Neil Armstrong took one giant step onto the moon on Mom’s birthday in 1969. She took one small step onto the noggins of stratified thinkers about three years later.
It was an era of ritualized nonsense in high schools. Didn’t tuck your shirt after gym, the last class of the day? Some assistant principal who spent the Korean War pushing papers in Kansas would pull you aside.
America needs a hall czar when school’s out.
School was out before it began one glorious May morning days before senior graduation. Minnesota lakes were a short drive. Five minutes before first bell, four pals and I walked to the parking lot.
I drove my compact car home. The others trailed in Wesley’s sedan. I surprised Mom, who was vacuuming the living room before her short walk to work.
“We’re skipping school and going to the lakes,” I said.
“No, you’re not.”
“I never skipped school in my life. I want to do it once before I graduate.”
Mom looked over my shoulder at the eager faces in the car. “What about baseball?”
We’d be back for practice. The baseball coach taught at the junior high. He’d never know. This was more complicated than untucked shirts.
It was a farming community. Kids missed classes to work in the fields each spring. That would be Wes’ excuse. Like most, he’d write his own note. But we were big city folk.
That evening, Mom asked what she should write.
“Just say that in 12 years of school I had never skipped a day and wanted to see what it was like.”
She laughed. Presently, clever phrasing flowed from perfect cursive.

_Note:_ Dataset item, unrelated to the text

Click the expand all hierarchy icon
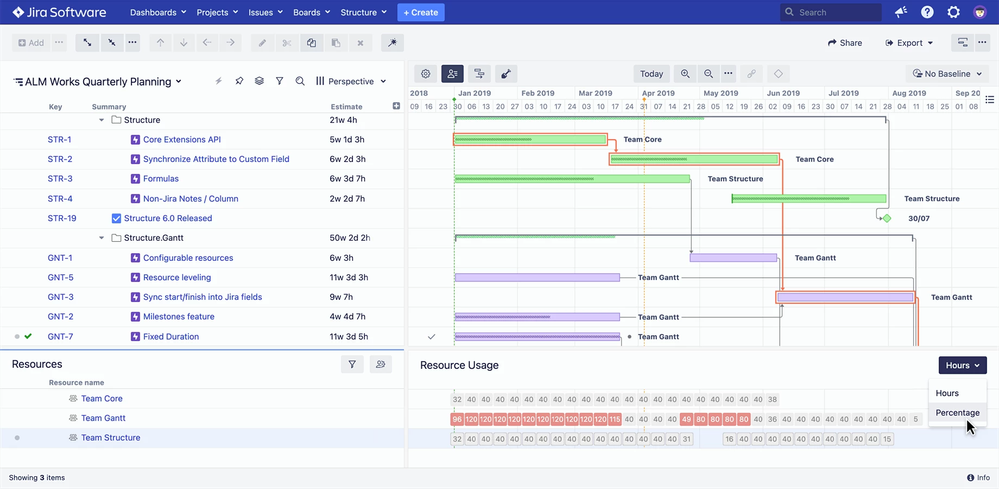The height and width of the screenshot is (489, 999). click(x=86, y=43)
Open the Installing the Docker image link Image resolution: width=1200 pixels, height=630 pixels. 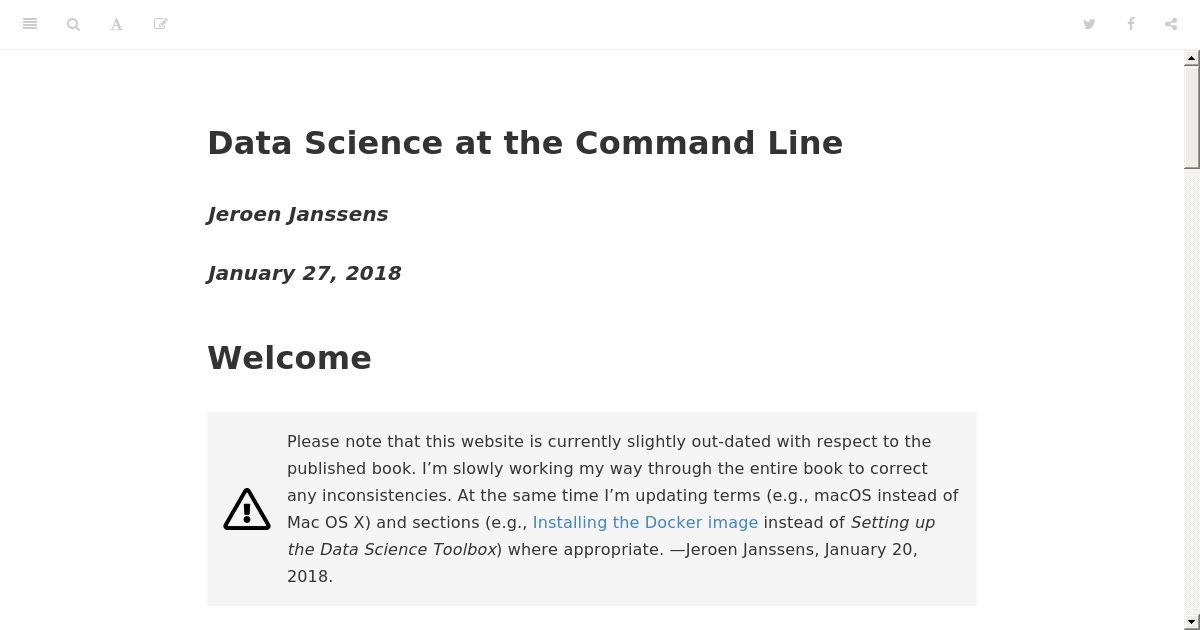point(645,522)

Good Lord, there was a long line of classmates in front of me the next beautiful morning in the principal’s office. Most of them clutched excuses written by pals. Damned if each Future Farmer of America hadn’t kept those amber waves of grain swaying.
The principal looked at my note. “Unexcused.”
“Unexcused? Look at the penmanship. You can’t excuse all these people and not excuse me. My Mom knows where I was.”
He launched into a tirade that sparked images of agitated jungle creatures on Mutual of Omaha’s “Wild Kingdom.” Our absences were a travesty. Half the class was out. We should all be forced to take senior year over.
I addressed him by his last name, with a “Mr.” in there. “You don’t want to spend another year with us.”
A bold statement to a principal at the time. A beat later, he realized he could make that thought his. If we encountered him in a few years, he could say the punishment would have been worse for him. We’d all have a good adult laugh. Buy him a beer. Untuck his shirt.
His red-faced snit ended, and he repeated, “Unexcused.”
Mom’s typical reaction to stupidity was to blow a little air through closed lips. “Pffffft.”
She “pfffted” the rejection of her note — infuriating idiocy from someone with tiny clumps of power. If she called him, I never knew.
I just read about a 93-year-old grandmother in the United Kingdom who wanted to be arrested and jailed “so she could experience what it was like to be on the wrong side of the law.”
A granddaughter tweeted a thank-you to police.
“She is 93 years old and her health is failing, and she wanted to be arrested for something before it’s too late. She has a heart of gold and thoroughly enjoyed it today.”
I didn’t get excused. But Mom and I thoroughly enjoyed it.